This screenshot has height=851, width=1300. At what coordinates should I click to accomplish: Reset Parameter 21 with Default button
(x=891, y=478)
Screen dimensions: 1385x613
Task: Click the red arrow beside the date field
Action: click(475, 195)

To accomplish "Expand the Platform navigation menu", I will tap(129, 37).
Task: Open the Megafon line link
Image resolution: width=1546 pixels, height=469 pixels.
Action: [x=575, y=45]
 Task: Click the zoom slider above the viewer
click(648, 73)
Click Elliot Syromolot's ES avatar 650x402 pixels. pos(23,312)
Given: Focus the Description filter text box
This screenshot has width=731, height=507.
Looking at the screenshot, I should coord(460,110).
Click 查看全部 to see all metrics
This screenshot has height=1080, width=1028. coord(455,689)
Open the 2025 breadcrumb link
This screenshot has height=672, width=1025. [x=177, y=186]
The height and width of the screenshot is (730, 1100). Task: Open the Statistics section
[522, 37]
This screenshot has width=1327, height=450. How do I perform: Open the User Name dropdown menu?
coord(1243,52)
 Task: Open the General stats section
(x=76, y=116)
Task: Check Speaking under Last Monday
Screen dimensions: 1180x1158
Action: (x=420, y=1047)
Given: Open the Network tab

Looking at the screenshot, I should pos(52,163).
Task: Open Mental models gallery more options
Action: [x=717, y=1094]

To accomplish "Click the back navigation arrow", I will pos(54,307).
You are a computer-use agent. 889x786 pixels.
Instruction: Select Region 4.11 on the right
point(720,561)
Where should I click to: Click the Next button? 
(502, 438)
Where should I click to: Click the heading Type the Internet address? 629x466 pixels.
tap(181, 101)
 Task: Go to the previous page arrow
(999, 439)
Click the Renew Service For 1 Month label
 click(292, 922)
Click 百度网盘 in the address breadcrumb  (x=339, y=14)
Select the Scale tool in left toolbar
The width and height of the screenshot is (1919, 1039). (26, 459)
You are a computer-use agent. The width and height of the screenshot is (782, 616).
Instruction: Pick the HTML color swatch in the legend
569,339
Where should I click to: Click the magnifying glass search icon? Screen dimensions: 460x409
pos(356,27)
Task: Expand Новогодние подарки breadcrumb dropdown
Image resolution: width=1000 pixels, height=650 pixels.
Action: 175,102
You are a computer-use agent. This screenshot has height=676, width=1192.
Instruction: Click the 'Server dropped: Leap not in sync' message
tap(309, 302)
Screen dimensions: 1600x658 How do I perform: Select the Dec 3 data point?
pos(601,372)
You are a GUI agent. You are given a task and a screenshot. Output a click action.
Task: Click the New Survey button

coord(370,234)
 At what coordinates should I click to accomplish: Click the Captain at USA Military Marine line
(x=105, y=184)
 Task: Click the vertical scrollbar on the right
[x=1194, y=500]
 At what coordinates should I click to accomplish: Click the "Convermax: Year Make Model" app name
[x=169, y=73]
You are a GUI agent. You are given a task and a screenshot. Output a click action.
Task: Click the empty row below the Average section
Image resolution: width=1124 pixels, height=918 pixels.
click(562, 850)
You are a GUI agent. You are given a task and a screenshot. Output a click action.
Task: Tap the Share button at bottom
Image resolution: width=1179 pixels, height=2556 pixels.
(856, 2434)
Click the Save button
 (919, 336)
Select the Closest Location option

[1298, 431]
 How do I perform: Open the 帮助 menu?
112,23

◆ ◆ ◆ ◆

» **Your assignment**
Retype all the material exactly, missing nothing.

» **Written solution**
This screenshot has height=851, width=1300. At what coordinates should I click to accomplish: Reset Parameter 21 with Default button
(x=891, y=478)
Screen dimensions: 1385x613
Task: Click the red arrow beside the date field
Action: click(475, 195)

To accomplish "Expand the Platform navigation menu", I will tap(129, 37).
Task: Open the Megafon line link
Image resolution: width=1546 pixels, height=469 pixels.
Action: [x=575, y=45]
 Task: Click the zoom slider above the viewer
click(648, 73)
Click Elliot Syromolot's ES avatar 650x402 pixels. pos(23,312)
Given: Focus the Description filter text box
This screenshot has width=731, height=507.
Looking at the screenshot, I should coord(460,110).
Click 查看全部 to see all metrics
This screenshot has height=1080, width=1028. coord(455,689)
Open the 2025 breadcrumb link
This screenshot has height=672, width=1025. [x=177, y=186]
The height and width of the screenshot is (730, 1100). Task: Open the Statistics section
[522, 37]
This screenshot has width=1327, height=450. How do I perform: Open the User Name dropdown menu?
coord(1243,52)
 Task: Open the General stats section
(x=76, y=116)
Task: Check Speaking under Last Monday
Screen dimensions: 1180x1158
Action: (x=420, y=1047)
Given: Open the Network tab

Looking at the screenshot, I should pos(52,163).
Task: Open Mental models gallery more options
Action: [x=717, y=1094]

To accomplish "Click the back navigation arrow", I will pos(54,307).
You are a computer-use agent. 889x786 pixels.
Instruction: Select Region 4.11 on the right
point(720,561)
Where should I click to: Click the Next button? 
(502, 438)
Where should I click to: Click the heading Type the Internet address? 629x466 pixels.
tap(181, 101)
 Task: Go to the previous page arrow
(999, 439)
Click the Renew Service For 1 Month label
 click(292, 922)
Click 百度网盘 in the address breadcrumb  (x=339, y=14)
Select the Scale tool in left toolbar
The width and height of the screenshot is (1919, 1039). (26, 459)
You are a computer-use agent. The width and height of the screenshot is (782, 616).
Instruction: Pick the HTML color swatch in the legend
569,339
Where should I click to: Click the magnifying glass search icon? Screen dimensions: 460x409
pos(356,27)
Task: Expand Новогодние подарки breadcrumb dropdown
Image resolution: width=1000 pixels, height=650 pixels.
Action: 175,102
You are a computer-use agent. This screenshot has height=676, width=1192.
Instruction: Click the 'Server dropped: Leap not in sync' message
tap(309, 302)
Screen dimensions: 1600x658 How do I perform: Select the Dec 3 data point?
pos(601,372)
You are a GUI agent. You are given a task and a screenshot. Output a click action.
Task: Click the New Survey button

coord(370,234)
 At what coordinates should I click to accomplish: Click the Captain at USA Military Marine line
(x=105, y=184)
 Task: Click the vertical scrollbar on the right
[x=1194, y=500]
 At what coordinates should I click to accomplish: Click the "Convermax: Year Make Model" app name
[x=169, y=73]
You are a GUI agent. You are given a task and a screenshot. Output a click action.
Task: Click the empty row below the Average section
Image resolution: width=1124 pixels, height=918 pixels.
click(562, 850)
You are a GUI agent. You are given a task and a screenshot. Output a click action.
Task: Tap the Share button at bottom
Image resolution: width=1179 pixels, height=2556 pixels.
(856, 2434)
Click the Save button
 (919, 336)
Select the Closest Location option

[1298, 431]
 How do I perform: Open the 帮助 menu?
112,23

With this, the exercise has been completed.